LLMs compute a probability distribution over the next token, given the previous context.
Next token is sampled randomly from this distribution.
Temperature 0 (greedy decoding), the model always picks the most probable token.

Normal sampling

Greedy decoding

Greedy decoding is determinism!
And yet...

\([1,6,56,361,2,45]\)

Floating Point...

Let \(a = 1.23\times 10^{4}\), \(b = -1.23\times 10^{4}\), \(c = 1.23\).
\((a+b)+c = 0 + 1.23 = 1.23\)
\(a+(b+c) = 1.23\times 10^{4} + (-1.23\times 10^{4}) = 0\)

...Non-associativity

flowchart TB
  subgraph A["Schedule A: cores finish 1 → 2 → 3"]
    direction TB
    A1["Core 1: a"]
    A2["Core 2: b"]
    A3["Core 3: c"]
    A4["(a+b)"]
    A5["(a+b)+c = 1.23"]
    A1 --> A4
    A2 --> A4
    A4 --> A5
    A3 --> A5
  end
  subgraph B["Schedule B: cores finish 3 → 2 → 1"]
    direction TB
    B1["Core 1: a"]
    B2["Core 2: b"]
    B3["Core 3: c"]
    B4["(b+c)"]
    B5["a+(b+c) = 0"]
    B2 --> B4
    B3 --> B4
    B1 --> B5
    B4 --> B5
  end

Same inputs (a, b, c); different completion order → different reduction → different result.

Deterministic Reductions?

Just fix the summation order of the cores?
Always combine results from core 1, then core 2, then core 3, even if some finish earlier.
Throughput \(>\) determinism.

Batching

Prompts of different lengths (e.g. 100 tokens vs 500 tokens).
Shorter prompts padded out with special padding tokens to fit a matrix.
Matrices are 'tiled' and computation partitioned across GPU cores.
Results in a different path through floating point operations and different rounding \(\rightarrow\) different response to the prompt.

Example

Batch of 5 prompts; max length = 5 tokens → 5×5 matrix.

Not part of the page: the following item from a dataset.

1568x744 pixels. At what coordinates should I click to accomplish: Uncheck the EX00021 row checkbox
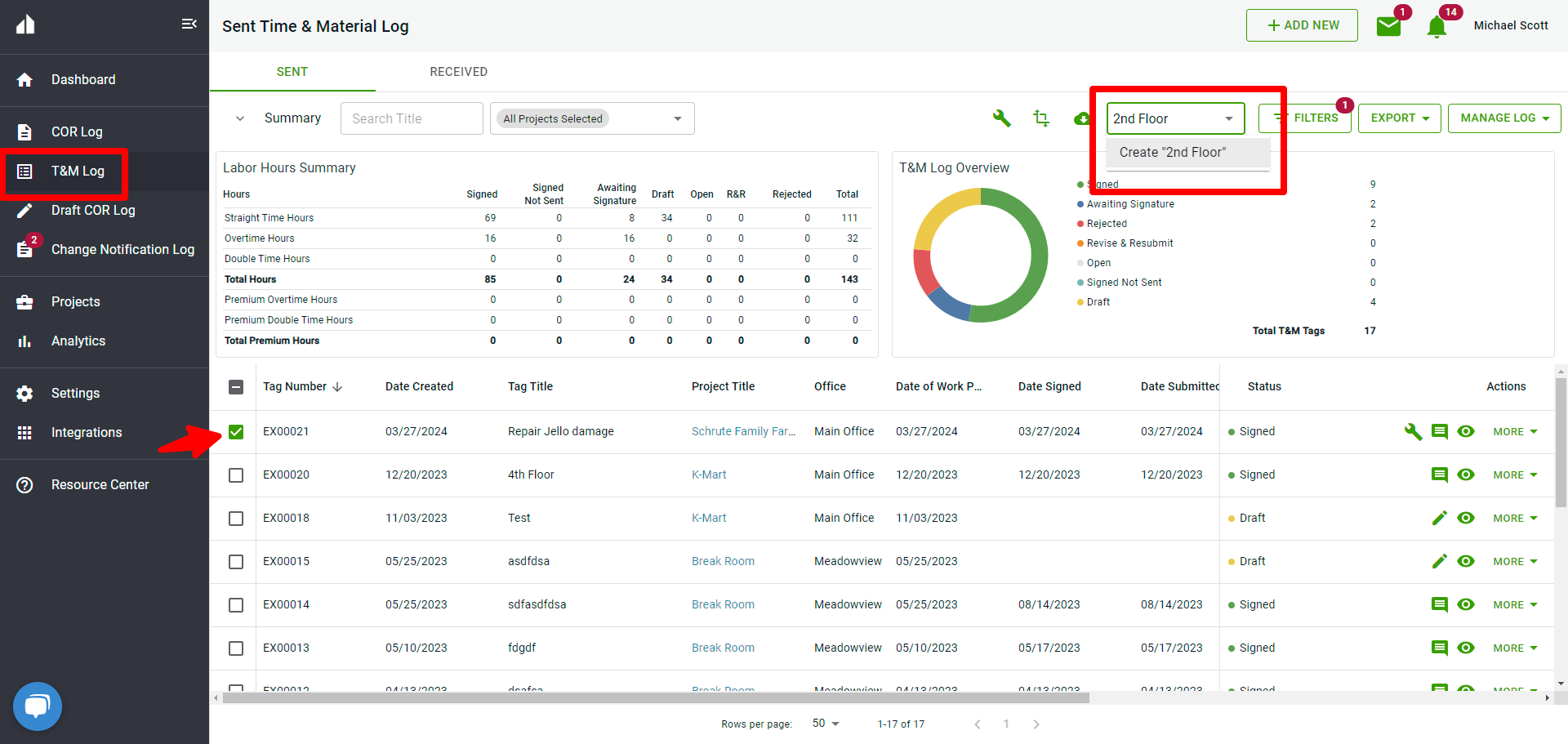(236, 431)
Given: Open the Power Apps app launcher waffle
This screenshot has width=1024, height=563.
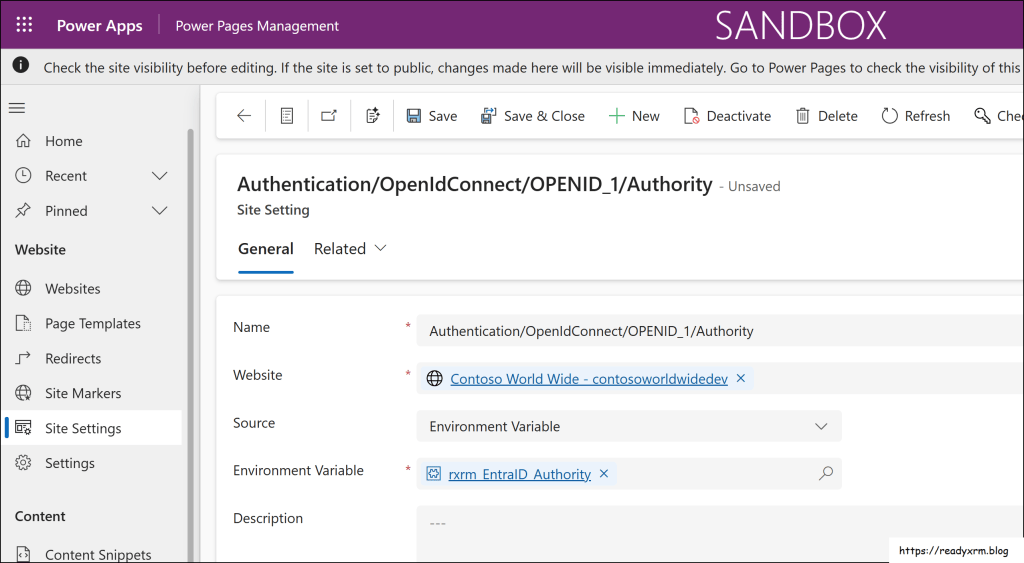Looking at the screenshot, I should click(24, 25).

Shorter prompts padded with PAD.

	0	1	2	3	4
prompt 0	42	89	PAD	PAD	PAD
prompt 1	12	77	234	891	PAD
prompt 2	301	PAD	PAD	PAD	PAD
prompt 3	55	23	1024	88	PAD
prompt 4	7	1024	156	302	445

Columns = token positions (fixed by longest prompt). Rows = batch dimension. PAD cells are masked out in attention.

Batch-indeterminism

GPU computation can be deterministic.
User has no control over the batch!
Different batch compositions = different computations for “your” prompt.
So even with temperature 0 and deterministic kernels, responses can still appear non-deterministic.

Summary

Greedy decoding does not guarantee determinism.
Floating point non-associativity, indeterministic reduction algorithms.
Can use deterministic reduction algorithms, but at a performance cost.
Batching means some indeterminism is beyond hardware control.